+++ PRZYTOCZONY TEKST +++
Źródło: Miesięcznik „Świat Problemów” nr 10/2017.
Człowiek wyrasta w dzisiejszym świecie w przekonaniu, że musi być najlepszy na świecie, inaczej jest nikim. Przez to już na starcie dajemy z siebie więcej, niż to potrzebne. Zarywamy nocki, żeby się wykazać, chcemy więcej i więcej i nie potrafimy odpocząć. Sztuka “nicnierobienia”, odpoczywania jest niezwykle trudna. Ja nie mogłam nigdy wytrzymać dłużej niż pół roku na jakimś stanowisku. Nudziłam się. Wypalałam się. Teraz jestem po kilkumiesięcznej terapii. Czuję się o wiele lepiej. Poukładałam sobie w głowie wartości, które są dla mnie ważne i czuję dumę z tego kim jestem i co robię. Lubię to, ale nauczyłam się dawać sobie czas dla siebie na takie właśnie nicnierobienie.
+++ FRAGMENTY WIERSZY +++
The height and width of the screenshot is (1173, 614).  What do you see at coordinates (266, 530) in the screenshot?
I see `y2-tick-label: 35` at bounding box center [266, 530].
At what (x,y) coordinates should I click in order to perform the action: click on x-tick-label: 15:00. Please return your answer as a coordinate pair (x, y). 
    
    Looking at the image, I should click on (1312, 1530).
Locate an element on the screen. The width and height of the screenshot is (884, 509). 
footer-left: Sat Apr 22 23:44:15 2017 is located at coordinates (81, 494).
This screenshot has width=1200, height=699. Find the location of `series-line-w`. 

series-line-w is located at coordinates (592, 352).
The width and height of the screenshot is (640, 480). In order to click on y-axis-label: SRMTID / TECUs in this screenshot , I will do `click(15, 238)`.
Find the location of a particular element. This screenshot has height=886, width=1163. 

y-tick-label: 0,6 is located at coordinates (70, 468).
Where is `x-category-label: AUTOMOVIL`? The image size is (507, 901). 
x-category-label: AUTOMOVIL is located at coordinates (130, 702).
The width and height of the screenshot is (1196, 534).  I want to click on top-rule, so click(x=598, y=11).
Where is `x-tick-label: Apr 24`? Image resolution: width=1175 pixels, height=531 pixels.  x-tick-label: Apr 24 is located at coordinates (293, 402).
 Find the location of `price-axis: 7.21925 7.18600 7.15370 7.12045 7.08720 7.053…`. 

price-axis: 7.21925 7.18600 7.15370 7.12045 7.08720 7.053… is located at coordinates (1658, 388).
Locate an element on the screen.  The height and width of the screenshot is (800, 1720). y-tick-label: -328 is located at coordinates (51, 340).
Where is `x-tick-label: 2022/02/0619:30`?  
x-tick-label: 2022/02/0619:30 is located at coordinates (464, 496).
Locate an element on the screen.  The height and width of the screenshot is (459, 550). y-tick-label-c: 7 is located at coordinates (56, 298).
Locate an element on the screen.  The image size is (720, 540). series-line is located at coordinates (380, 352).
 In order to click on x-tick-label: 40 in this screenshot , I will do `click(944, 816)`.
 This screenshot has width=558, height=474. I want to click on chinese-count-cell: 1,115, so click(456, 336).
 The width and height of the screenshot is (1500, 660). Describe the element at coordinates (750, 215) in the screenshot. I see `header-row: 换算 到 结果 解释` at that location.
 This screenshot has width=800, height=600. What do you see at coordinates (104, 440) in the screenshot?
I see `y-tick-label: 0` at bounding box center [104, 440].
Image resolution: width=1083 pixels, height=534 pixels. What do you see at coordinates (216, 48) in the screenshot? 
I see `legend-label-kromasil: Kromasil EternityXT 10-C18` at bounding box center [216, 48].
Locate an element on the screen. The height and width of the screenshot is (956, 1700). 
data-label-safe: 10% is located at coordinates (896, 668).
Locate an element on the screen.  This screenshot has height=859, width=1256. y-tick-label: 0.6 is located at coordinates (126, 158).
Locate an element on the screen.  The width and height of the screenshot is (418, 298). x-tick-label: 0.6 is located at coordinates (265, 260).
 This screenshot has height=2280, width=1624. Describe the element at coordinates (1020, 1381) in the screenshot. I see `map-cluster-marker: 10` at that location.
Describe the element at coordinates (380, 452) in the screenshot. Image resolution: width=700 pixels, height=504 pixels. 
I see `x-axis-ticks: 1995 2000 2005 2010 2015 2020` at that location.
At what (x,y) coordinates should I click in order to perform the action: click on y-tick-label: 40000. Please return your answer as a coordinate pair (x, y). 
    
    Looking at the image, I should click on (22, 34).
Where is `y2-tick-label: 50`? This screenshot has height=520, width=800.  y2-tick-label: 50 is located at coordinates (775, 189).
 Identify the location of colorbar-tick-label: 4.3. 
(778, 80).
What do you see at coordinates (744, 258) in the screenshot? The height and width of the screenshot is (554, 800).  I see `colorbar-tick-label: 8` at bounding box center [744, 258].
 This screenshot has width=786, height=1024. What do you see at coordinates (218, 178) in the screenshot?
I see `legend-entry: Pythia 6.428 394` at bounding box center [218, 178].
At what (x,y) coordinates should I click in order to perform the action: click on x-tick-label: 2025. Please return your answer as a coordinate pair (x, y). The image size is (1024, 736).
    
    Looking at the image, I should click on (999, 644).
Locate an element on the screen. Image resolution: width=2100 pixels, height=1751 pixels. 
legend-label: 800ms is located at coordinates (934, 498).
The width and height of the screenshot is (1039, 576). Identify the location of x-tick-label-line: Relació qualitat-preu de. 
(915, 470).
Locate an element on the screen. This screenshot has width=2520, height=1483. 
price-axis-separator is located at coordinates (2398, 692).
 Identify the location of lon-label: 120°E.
+++
• **TWOJE ZADANIE**
Proszę przepisać dosłownie fragment przytoczonego tekstu, zaczynając od słów „Człowiek wyrasta w” i kończąc na słowach „takie właśnie nicnierobienie.”.

• **WYNIK ZADANIA**
Człowiek wyrasta w dzisiejszym świecie w przekonaniu, że musi być najlepszy na świecie, inaczej jest nikim. Przez to już na starcie dajemy z siebie więcej, niż to potrzebne. Zarywamy nocki, żeby się wykazać, chcemy więcej i więcej i nie potrafimy odpocząć. Sztuka “nicnierobienia”, odpoczywania jest niezwykle trudna. Ja nie mogłam nigdy wytrzymać dłużej niż pół roku na jakimś stanowisku. Nudziłam się. Wypalałam się. Teraz jestem po kilkumiesięcznej terapii. Czuję się o wiele lepiej. Poukładałam sobie w głowie wartości, które są dla mnie ważne i czuję dumę z tego kim jestem i co robię. Lubię to, ale nauczyłam się dawać sobie czas dla siebie na takie właśnie nicnierobienie.